And then there is world Jewry. Its homeland is the entire world. It belongs to many different nations, has some vague common interests (created by anti-Semites), a religion, many traditions. Large parts of it have a commitment to Israel, a vague one that can easily become more indistinct.
One of the main functions of "Zionism" is to keep this people totally subservient to the interests of Israel's current (and changing) leadership. Without this connection, Israel would have to exist on its own political, economic and military resources, a vastly reduced existence.
The bonds that bound these two entities together (or "welded," according to Yehoshua) are religion and tradition. These days, when Jews all over the world and in Israel are celebrating the same "high holidays," this is very obvious. The bonds are there, created over the centuries, but one may wonder how strong they really are today. How much stronger, if at all, than those between Irish-Americans and Ireland, or Singapore-Chinese and China? In a real test, how would they hold up?

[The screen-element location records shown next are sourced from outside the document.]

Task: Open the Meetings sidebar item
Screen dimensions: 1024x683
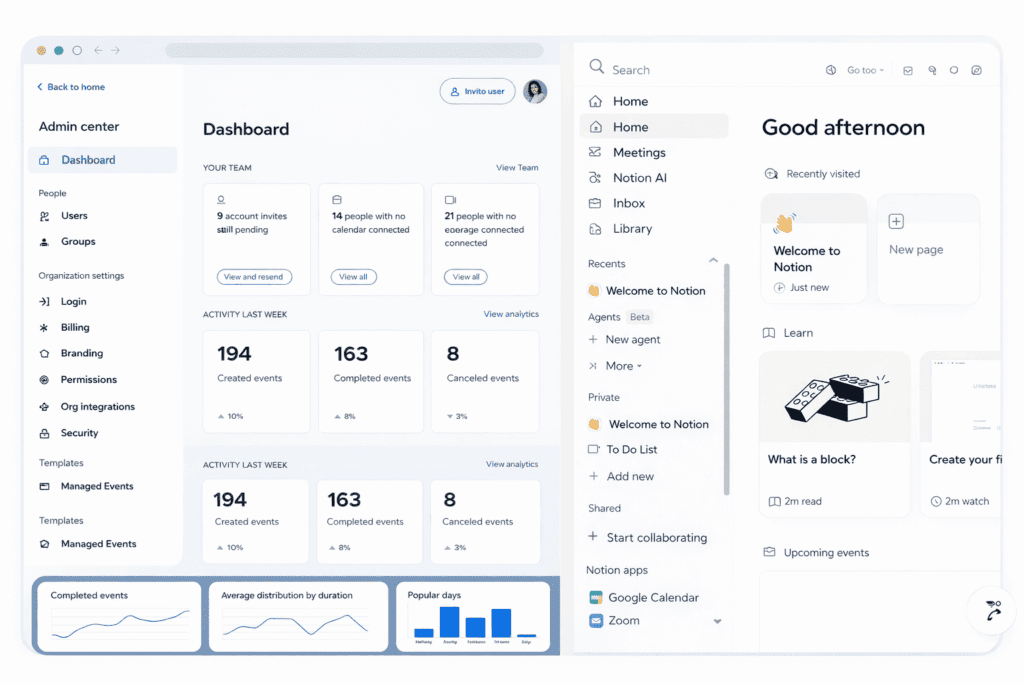Action: [x=640, y=152]
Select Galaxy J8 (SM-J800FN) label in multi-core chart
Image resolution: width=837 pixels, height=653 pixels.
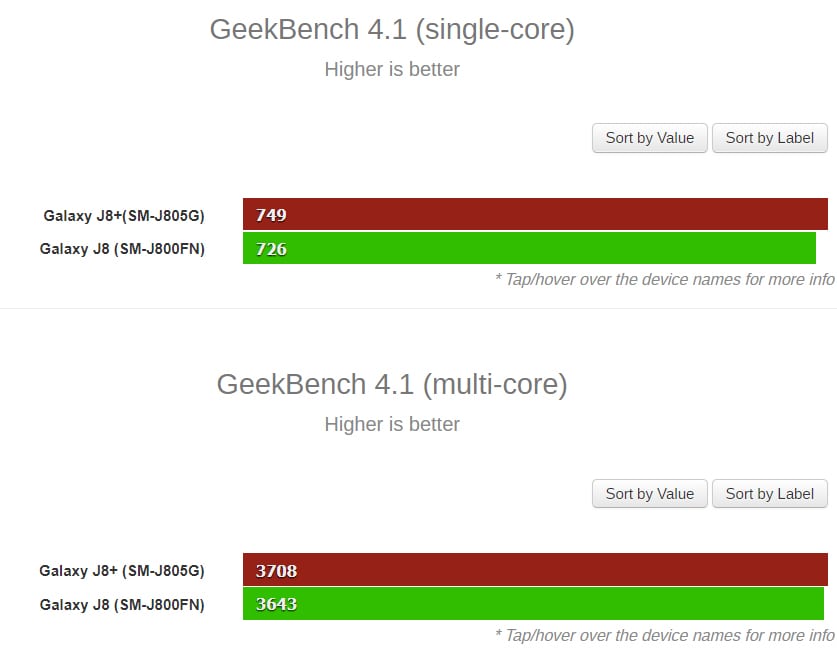point(122,604)
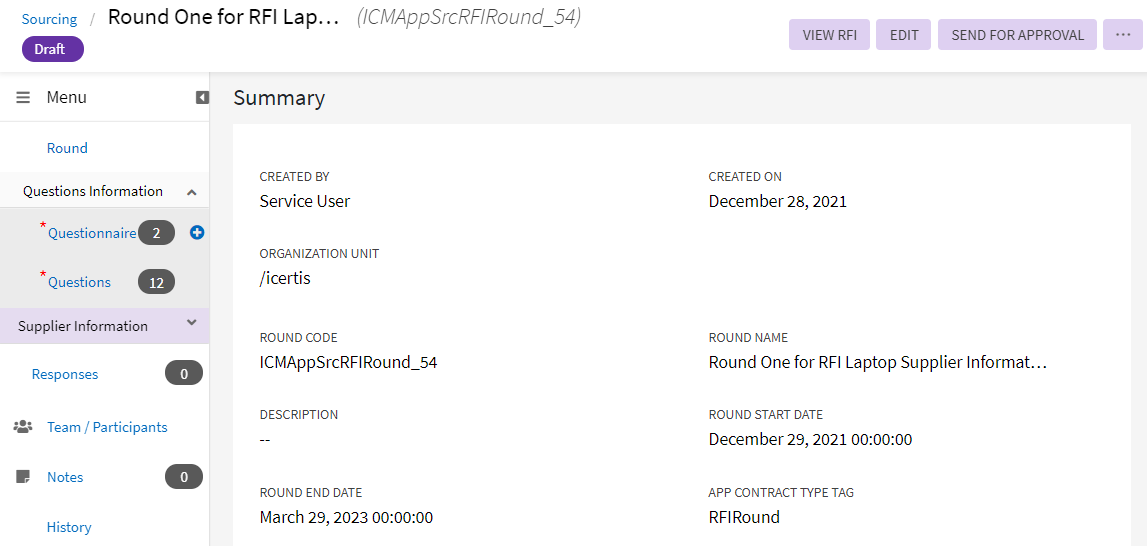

Ironically enough, the most extreme faction of religious Jewry -- both in Jerusalem and in Brooklyn -- rejects Zionism as a sin against God.
THE REAL damage caused by the Zionist mental stranglehold on Israel is that it falsifies Israel's situation in the world.
The official designation of Israel as a "Jewish and democratic state" is an oxymoron. A Jewish state cannot really be democratic, since the definition denies equality to non-Jews, especially Arabs. For the same reason, a democratic state cannot be Jewish. It must belong to all its citizens.
But the problem is more profound. Israel's bonds with world Jewry are infinitely closer than its bonds with its neighbors. One cannot fix one's gaze on New York and also be profoundly interested in what people do in Baghdad, Damascus and Tehran.
Until Damascus and Tehran come so close that one cannot ignore them anymore. Ironically, people in Tehran shout "Death to the Zionist entity!" In the long run, what is happening there is a hundred times more important to our future than the Republican Party in San Francisco.
LET ME be clear: I don't preach Separation, as a small group nicknamed "Canaanites" once advocated. The natural bonds which are real and do not hurt the vital interest of either party -- Israel or World Jewry -- will survive.
But with one condition: that they will not hurt the future of Israel, a future which demands peace and friendship between its citizens and neighbors, or the future of the Jews throughout the world within their own nations.
How does that fit into the Zionist doctrine? Well, if it doesn't, too bad.